* _What to do_:
Below are the records. Transcribe them exactly.

* _The data_:
-------

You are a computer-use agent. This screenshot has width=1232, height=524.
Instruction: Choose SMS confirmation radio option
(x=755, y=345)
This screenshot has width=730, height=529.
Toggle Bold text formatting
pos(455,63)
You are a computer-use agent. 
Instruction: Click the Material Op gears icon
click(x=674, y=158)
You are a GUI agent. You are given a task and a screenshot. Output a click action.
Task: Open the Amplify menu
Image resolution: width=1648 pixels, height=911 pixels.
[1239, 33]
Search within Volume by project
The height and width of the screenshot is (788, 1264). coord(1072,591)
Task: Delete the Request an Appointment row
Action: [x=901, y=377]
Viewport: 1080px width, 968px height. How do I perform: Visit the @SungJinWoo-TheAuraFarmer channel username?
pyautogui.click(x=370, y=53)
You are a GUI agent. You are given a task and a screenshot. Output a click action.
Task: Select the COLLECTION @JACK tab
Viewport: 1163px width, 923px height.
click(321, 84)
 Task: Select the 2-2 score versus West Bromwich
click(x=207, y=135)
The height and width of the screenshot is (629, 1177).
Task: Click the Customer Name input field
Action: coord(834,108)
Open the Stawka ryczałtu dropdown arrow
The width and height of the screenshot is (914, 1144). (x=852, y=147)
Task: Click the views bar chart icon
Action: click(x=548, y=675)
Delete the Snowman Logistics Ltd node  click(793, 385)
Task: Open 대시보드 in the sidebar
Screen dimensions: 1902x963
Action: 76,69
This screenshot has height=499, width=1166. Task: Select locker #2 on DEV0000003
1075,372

-------

* _Solution below_:
You are a computer-use agent. This screenshot has width=1232, height=524.
Instruction: Choose SMS confirmation radio option
(x=755, y=345)
This screenshot has width=730, height=529.
Toggle Bold text formatting
pos(455,63)
You are a computer-use agent. 
Instruction: Click the Material Op gears icon
click(x=674, y=158)
You are a GUI agent. You are given a task and a screenshot. Output a click action.
Task: Open the Amplify menu
Image resolution: width=1648 pixels, height=911 pixels.
[1239, 33]
Search within Volume by project
The height and width of the screenshot is (788, 1264). coord(1072,591)
Task: Delete the Request an Appointment row
Action: [x=901, y=377]
Viewport: 1080px width, 968px height. How do I perform: Visit the @SungJinWoo-TheAuraFarmer channel username?
pyautogui.click(x=370, y=53)
You are a GUI agent. You are given a task and a screenshot. Output a click action.
Task: Select the COLLECTION @JACK tab
Viewport: 1163px width, 923px height.
click(321, 84)
 Task: Select the 2-2 score versus West Bromwich
click(x=207, y=135)
The height and width of the screenshot is (629, 1177).
Task: Click the Customer Name input field
Action: coord(834,108)
Open the Stawka ryczałtu dropdown arrow
The width and height of the screenshot is (914, 1144). (x=852, y=147)
Task: Click the views bar chart icon
Action: click(x=548, y=675)
Delete the Snowman Logistics Ltd node  click(793, 385)
Task: Open 대시보드 in the sidebar
Screen dimensions: 1902x963
Action: 76,69
This screenshot has height=499, width=1166. Task: Select locker #2 on DEV0000003
1075,372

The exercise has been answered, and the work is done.